DIRECTIONS FOR THIS TASK: When you reach the line with "Task: Click the", start repeating the lines exactly and keep going to the end of the records, but drop every picture.

GIVEN RECORDS:

============================================================

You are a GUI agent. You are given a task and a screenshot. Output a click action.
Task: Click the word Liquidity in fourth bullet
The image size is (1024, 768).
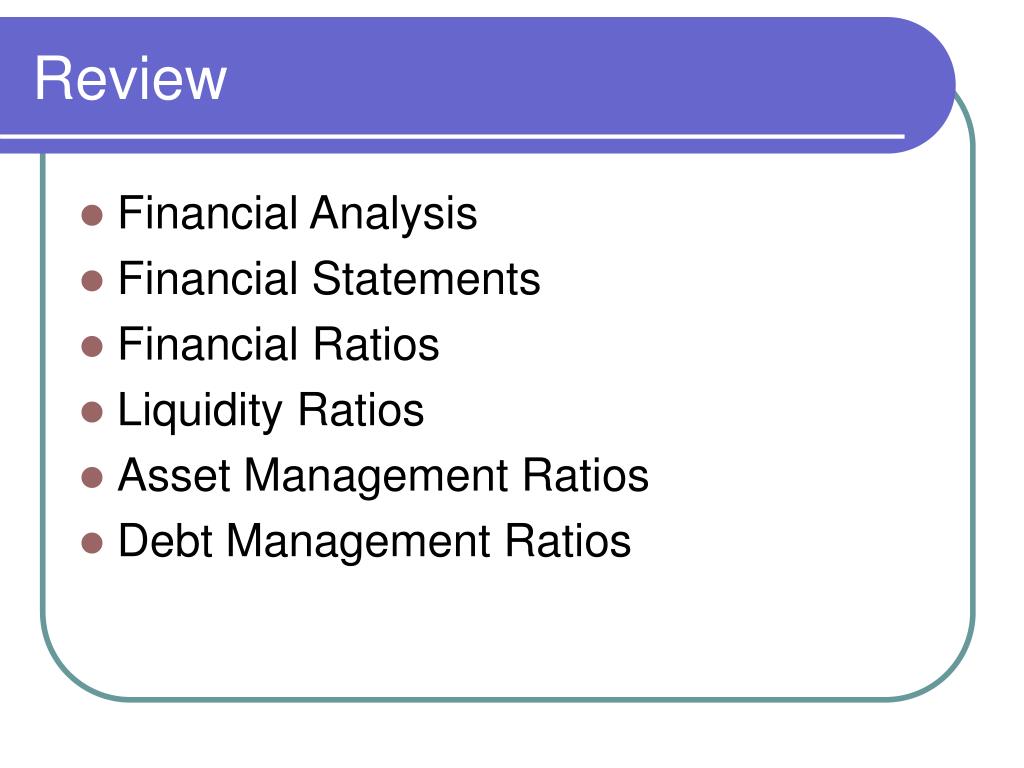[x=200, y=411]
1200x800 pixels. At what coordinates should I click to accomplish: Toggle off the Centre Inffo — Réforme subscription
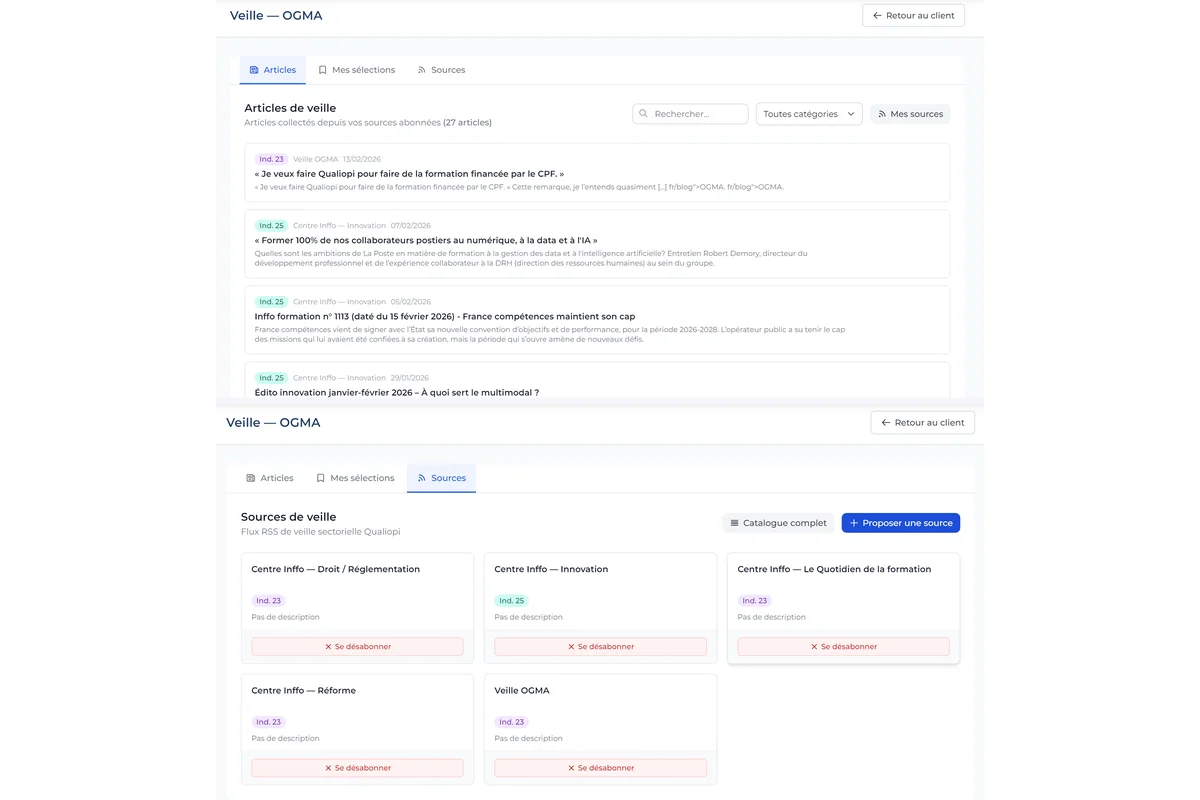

============================================================

TASK RESPONSE:
Task: Click the word Liquidity in fourth bullet
The image size is (1024, 768).
[x=200, y=411]
1200x800 pixels. At what coordinates should I click to accomplish: Toggle off the Centre Inffo — Réforme subscription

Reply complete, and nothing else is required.